– Cleveland Clinic researchers develop new risk calculator shows patients their risks of developing major health complications over the next 10 years depending on which course of treatment they choose.
– The calculator can be a useful tool for physicians and patients with type 2 diabetes and obesity can can inform patients who are considering weight-loss surgery.
– Calculator shows patient’s risk of heart disease, stroke, heart failure, diabetic kidney disease, and death over the next 10 years with usual care.
Patients struggling with type 2 diabetes and obesity are faced with the decision of whether to receive usual medical care or undergo weight-loss surgery. Now, a new risk calculator developed by Cleveland Clinic researchers can show these patients their risks of developing major health complications over the next 10 years depending on which course of treatment they choose.
10-year Individualized Diabetes Complications Risk Score Calculator Background
Research has shown that weight-loss surgery – also known as metabolic or bariatric surgery – can help people control their diabetes and improve cardiovascular health. In 2016, the world’s leading diabetes organizations recommended in a consensus report that metabolic surgery should be a treatment option for people with type 2 diabetes and obesity. However, few eligible patients undergo the surgery.
To help patients and their physicians better predict the health benefits of usual care versus surgical treatment, Ali Aminian, M.D., a bariatric surgeon at Cleveland Clinic, and his research team developed a risk score calculator that provides personalized evidence-based information, based on a patient’s current health status.

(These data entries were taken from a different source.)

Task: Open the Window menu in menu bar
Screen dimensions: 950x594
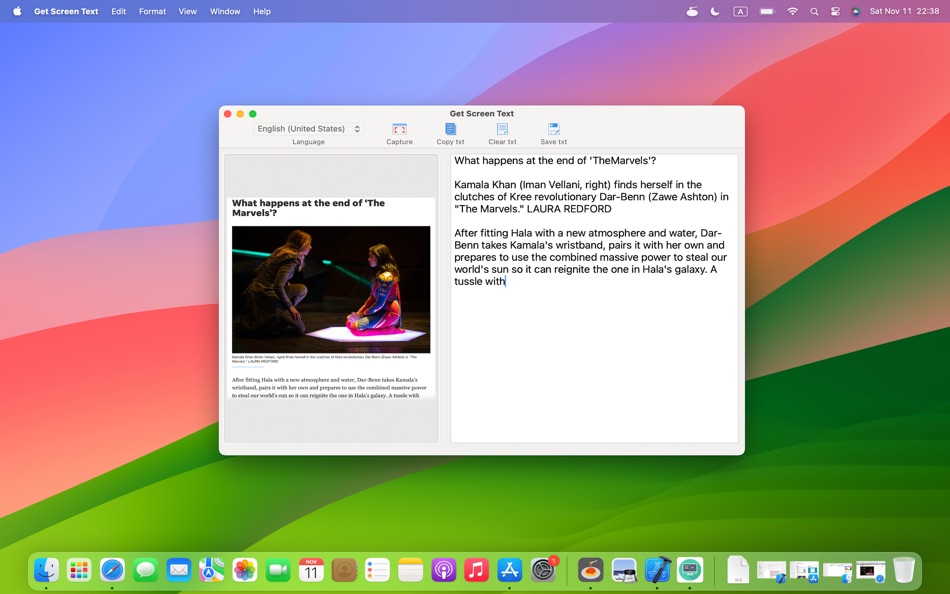Action: coord(225,11)
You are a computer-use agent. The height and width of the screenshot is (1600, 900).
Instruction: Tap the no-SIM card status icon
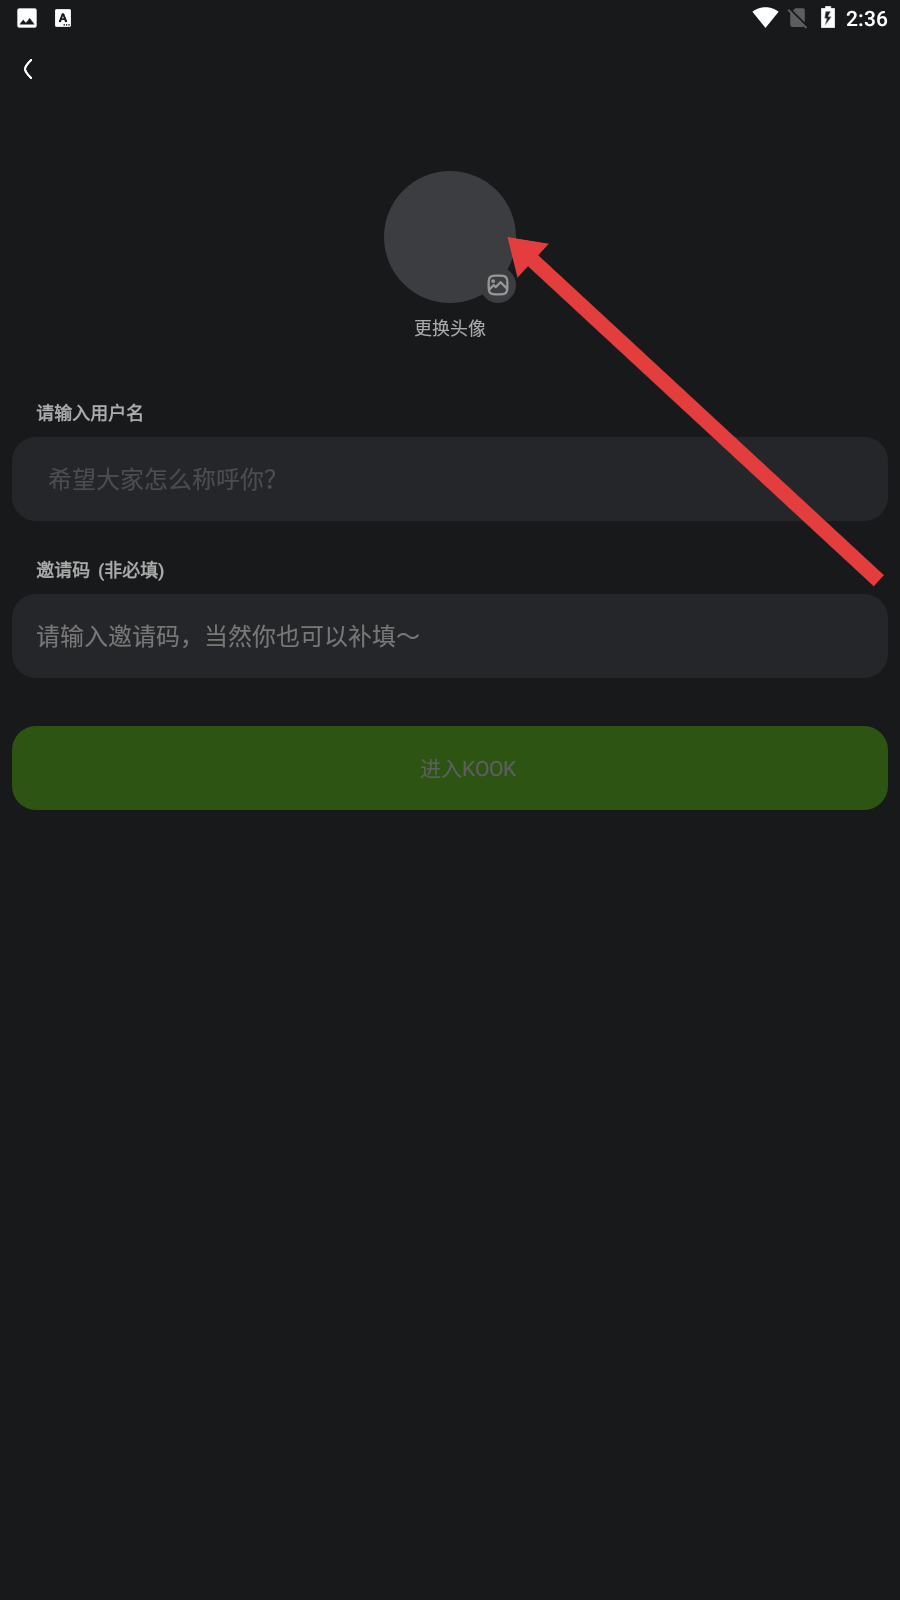tap(798, 18)
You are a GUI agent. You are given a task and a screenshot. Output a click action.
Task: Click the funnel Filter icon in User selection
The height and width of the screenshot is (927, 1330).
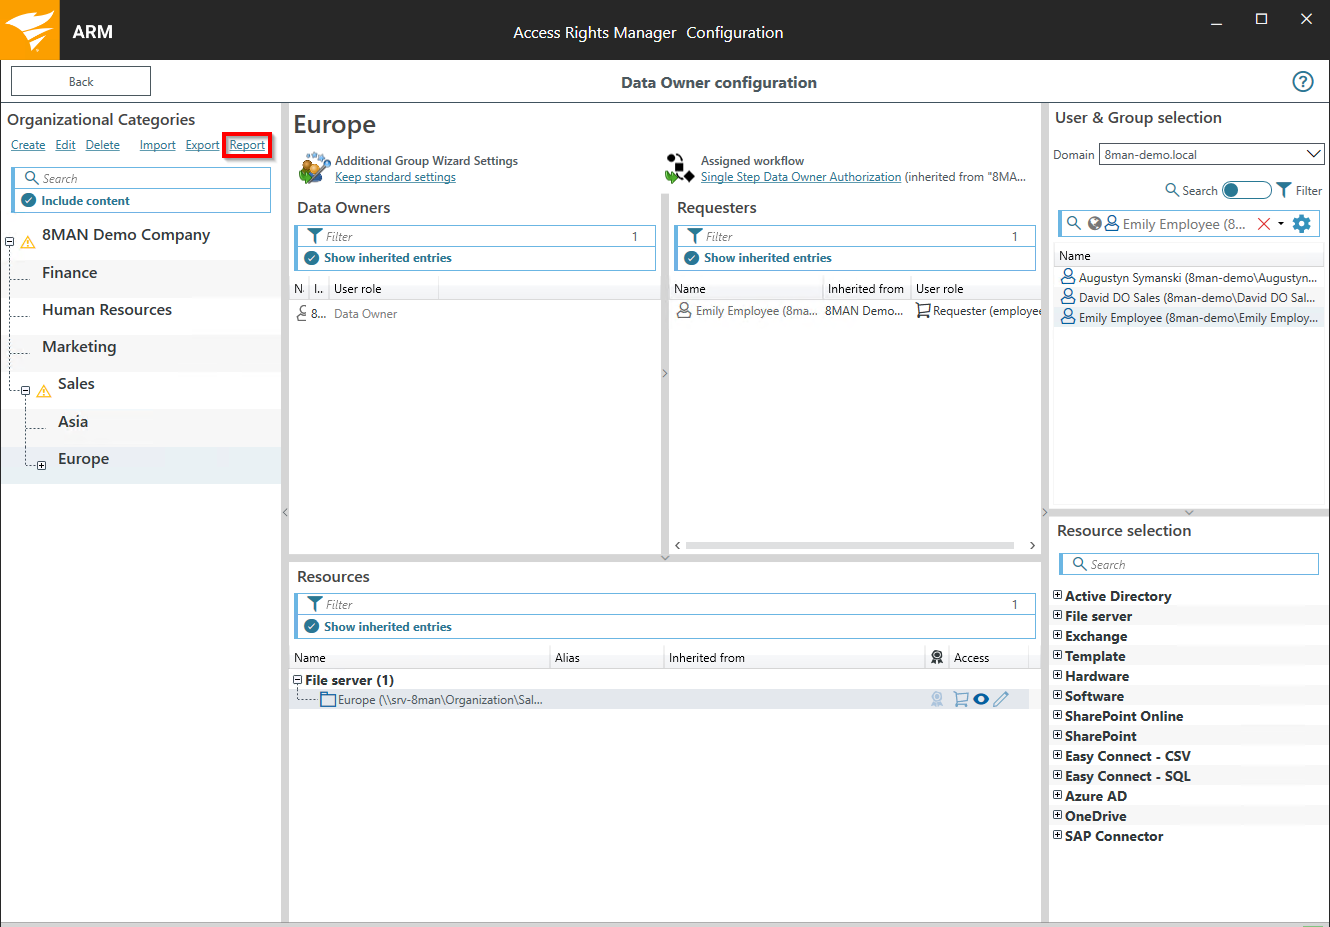coord(1284,190)
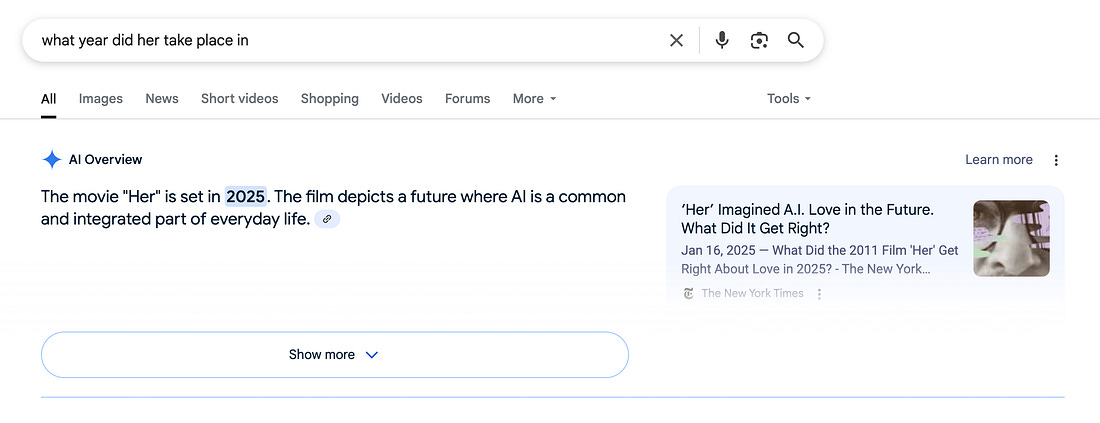This screenshot has width=1100, height=423.
Task: Open the Tools dropdown menu
Action: [x=789, y=99]
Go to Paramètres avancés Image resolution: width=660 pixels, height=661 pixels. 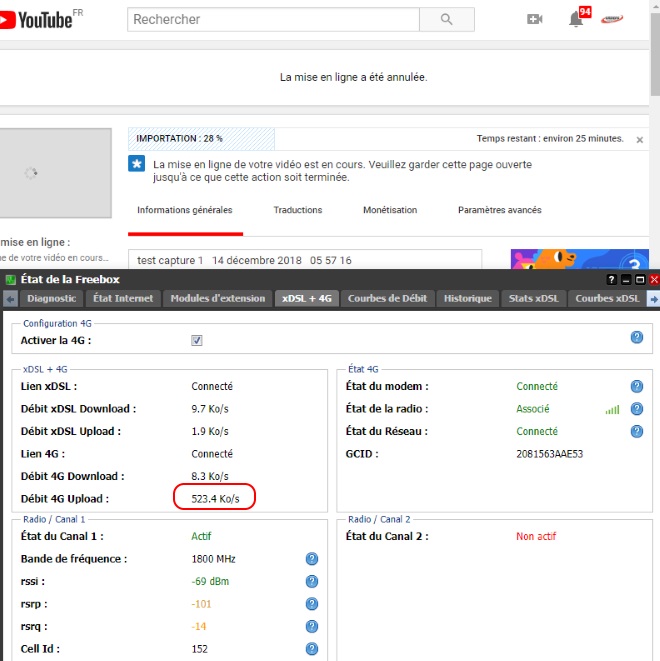pos(499,210)
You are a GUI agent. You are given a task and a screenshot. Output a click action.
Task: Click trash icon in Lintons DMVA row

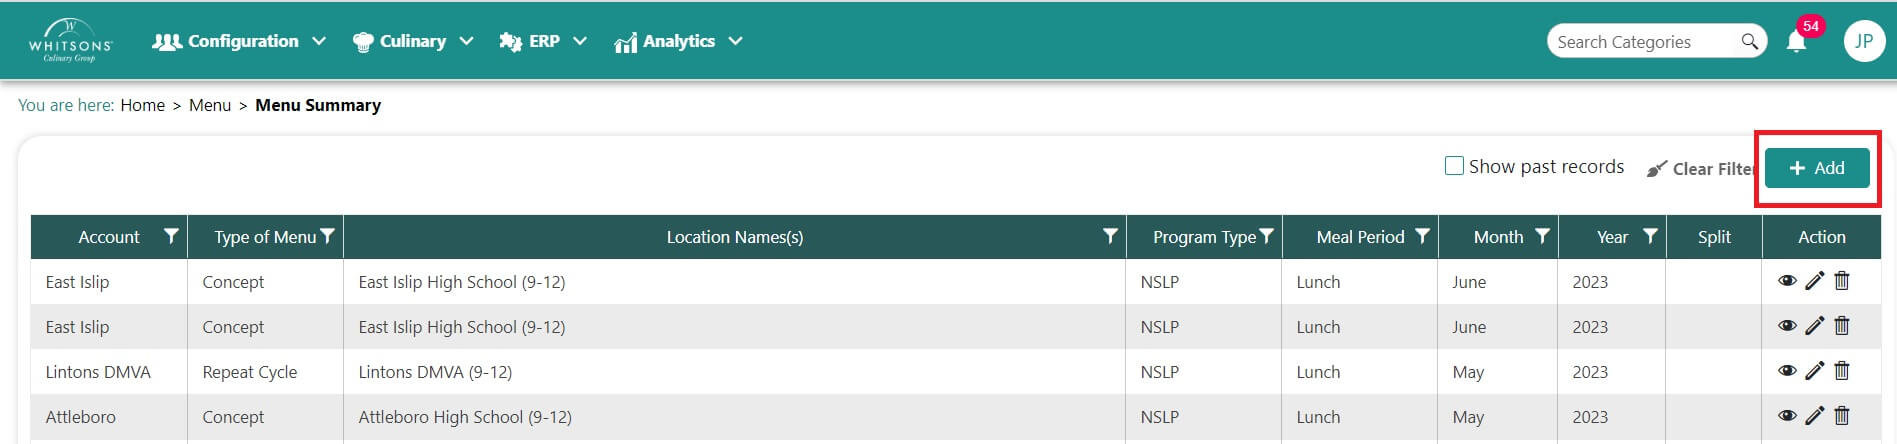point(1842,371)
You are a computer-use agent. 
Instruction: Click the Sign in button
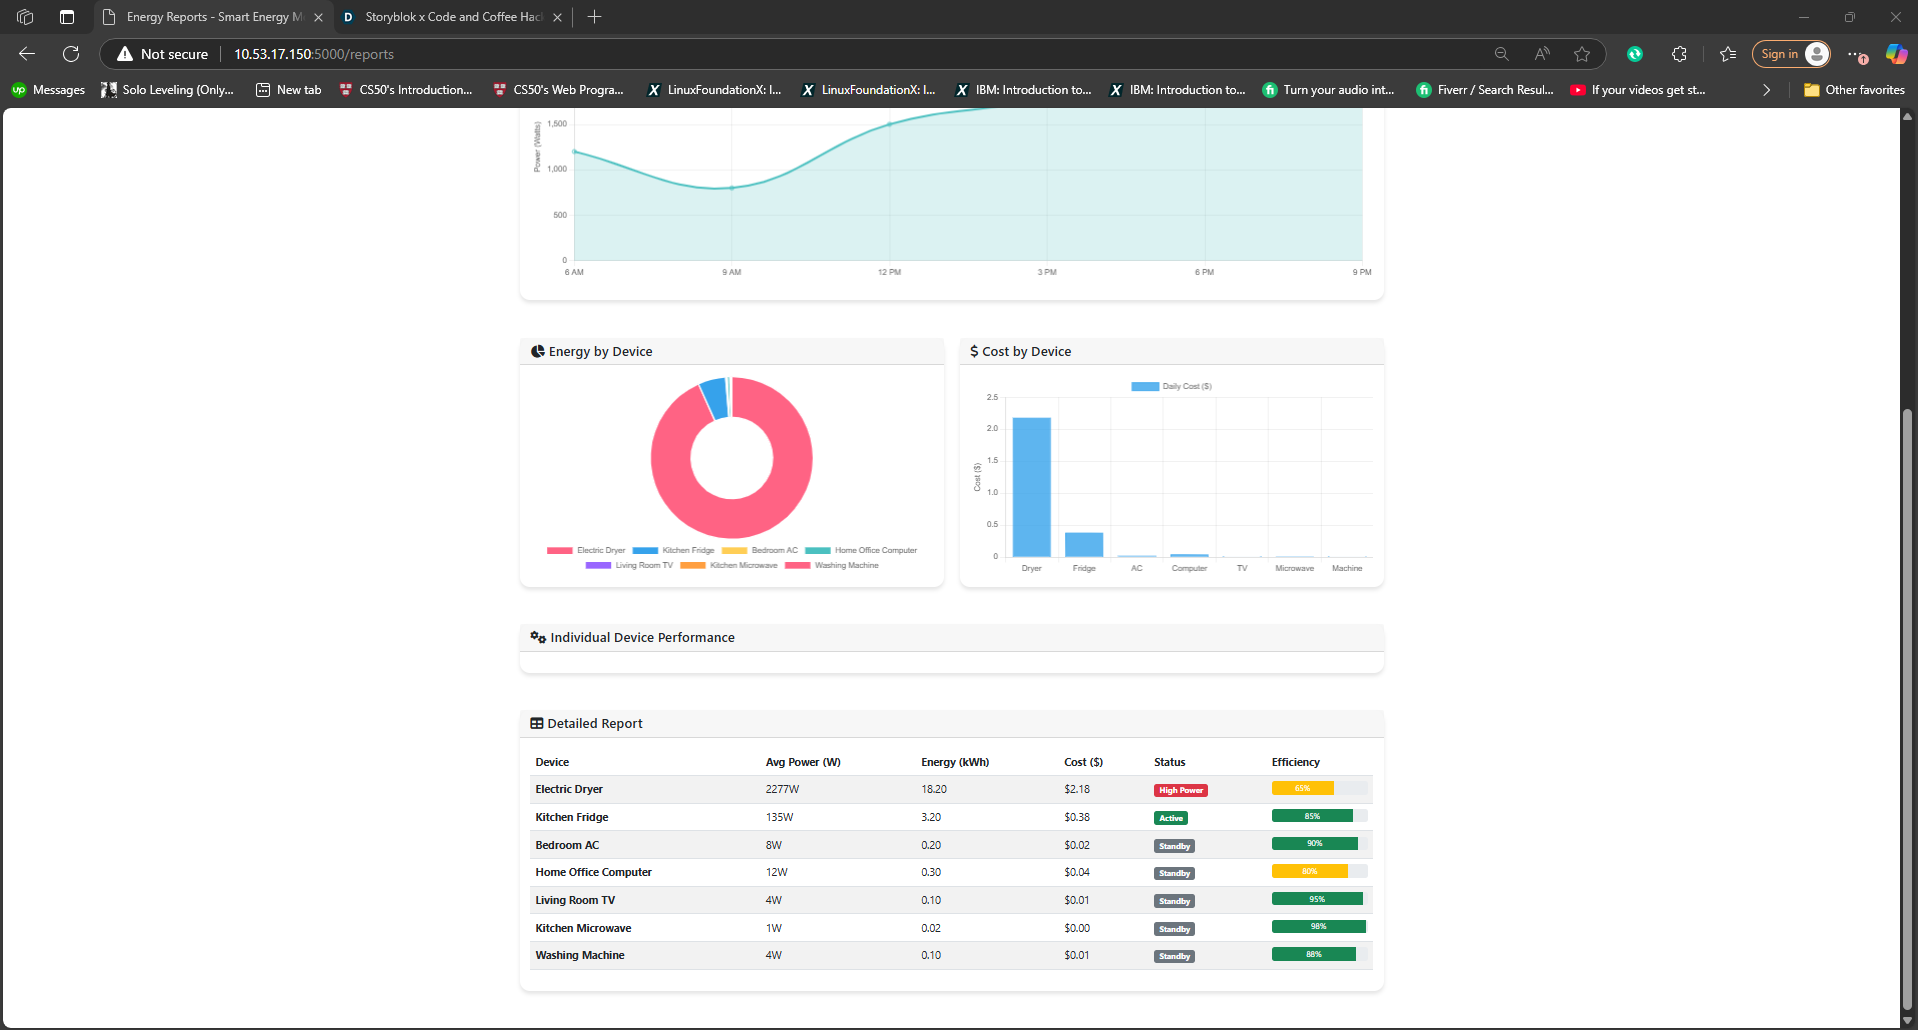[1791, 54]
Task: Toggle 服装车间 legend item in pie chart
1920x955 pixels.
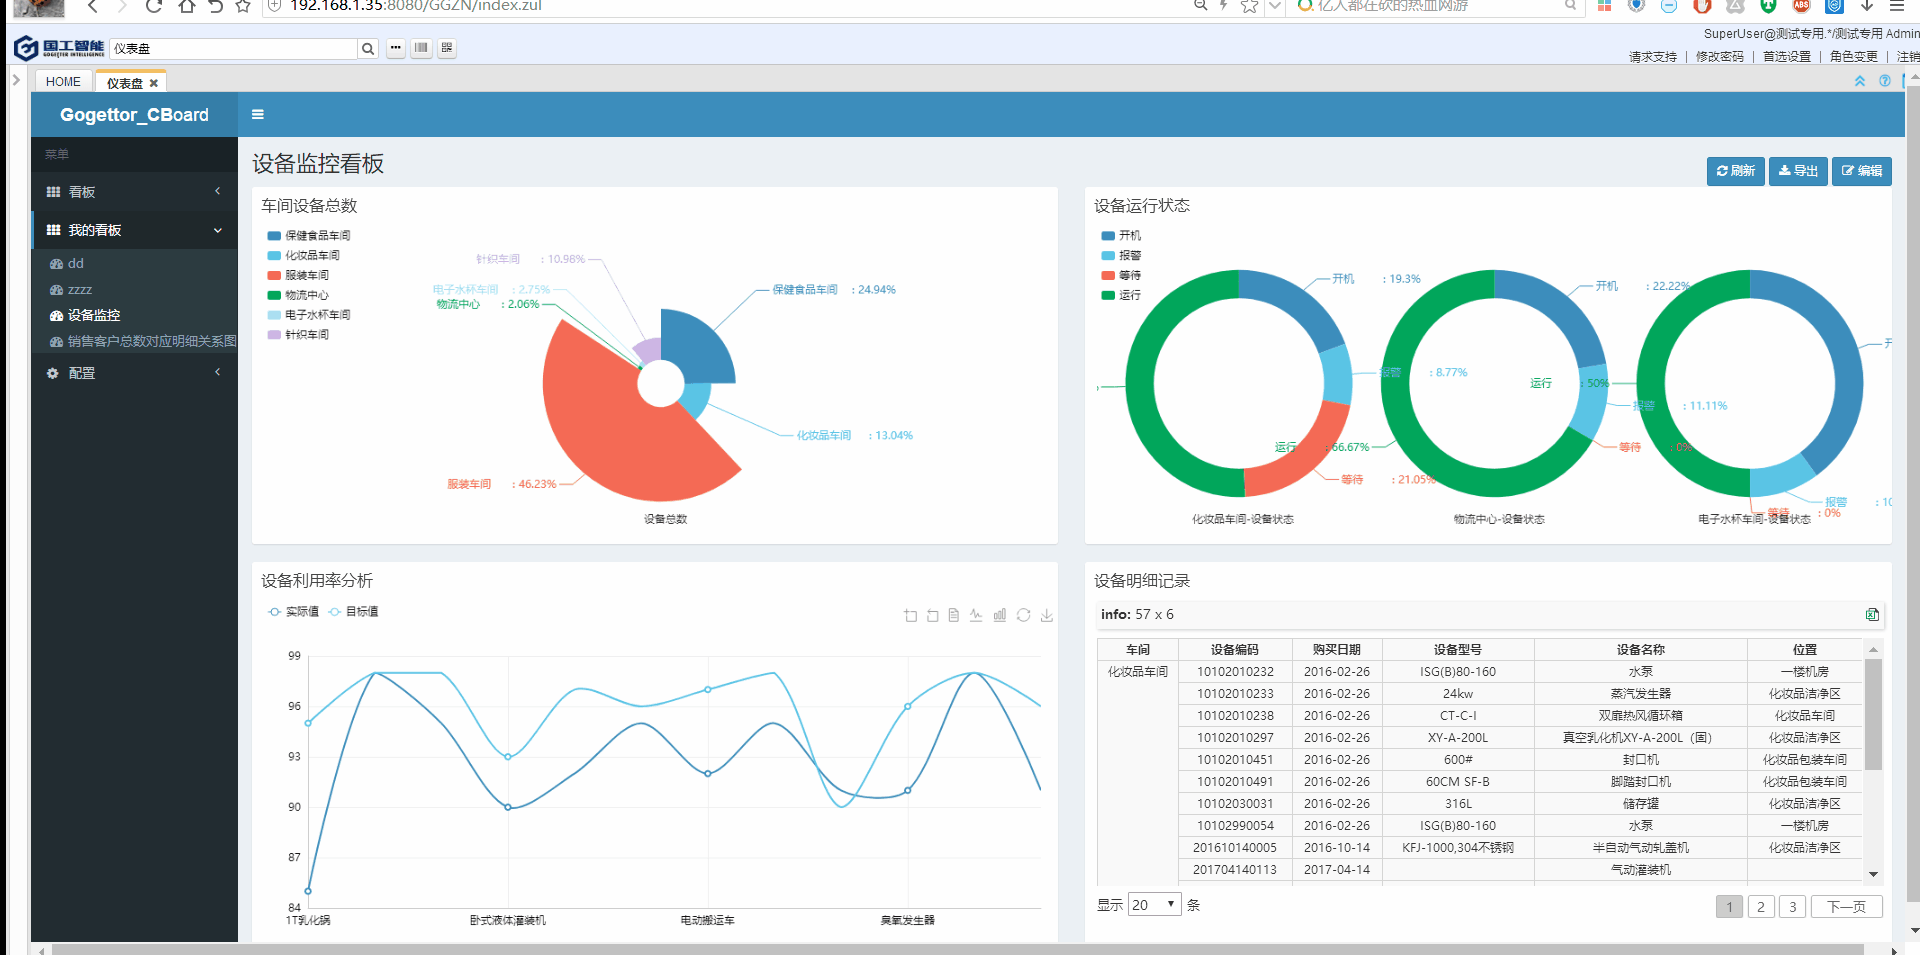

The calculator — 10-year Individualized Diabetes Complications Risk Scores — was developed in two phases over the course of about two years. In the first phase, an observational study looked at nearly 2,300 patients who underwent metabolic surgery and 11,500 matched patients with similar characteristics who received usual medical care.
“The calculator can be a useful tool for physicians and patients with type 2 diabetes and obesity. It shows a patient’s risk of heart disease, stroke, heart failure, diabetic kidney disease, and death over the next 10 years with usual care. It also shows how a patient’s risk of those adverse events could change after metabolic surgery,” said Dr. Aminian, who is also the lead author of the study.
Phase 1 Research Results/Outcomes
This study was partially funded by an unrestricted grant from Medtronic. The phase 1 results, published in the Journal of the American Medical Association (JAMA) in September, show that weight-loss surgery performed in patients with type 2 diabetes and obesity is associated with a 40 percent lower risk of death and major adverse cardiovascular events than usual medical care. Surgical patients also lost more weight had better diabetes control and used fewer medications for treatment of their diabetes and cardiovascular disease than those undergoing usual medical care. Medtronic had no role in the design, conduct of the study, or reporting of the results.
Phase 2 Research
In phase 2, the researchers used the same group of patients to identify predictors for different health outcomes. Evidence-based models were built and integrated into a risk calculator to estimate the likelihood of coronary heart disease, stroke, heart failure, diabetic kidney disease, and mortality over the next 10 years in patients with type 2 diabetes and obesity with and without bariatric surgery.
How to Access Calculator
The calculator will be accessible on the Cleveland Clinic Risk Calculator Library website and as a smartphone application (BariatricCalc). The second version of the app with additional calculators will be released during ObesityWeek 2019.
Impact of Calculator for Physicians & Patients
“Diabetes can be a devastating disease and combined with obesity, patients are at a high risk for cardiovascular complications. Metabolic surgery is an underutilized treatment for these patients. This calculator can help both physicians and patients quantify the risks and benefits of surgery and make the best decision for treatment,” said Steven Nissen, M.D., Chief Academic Officer of the Heart & Vascular Institute at Cleveland Clinic.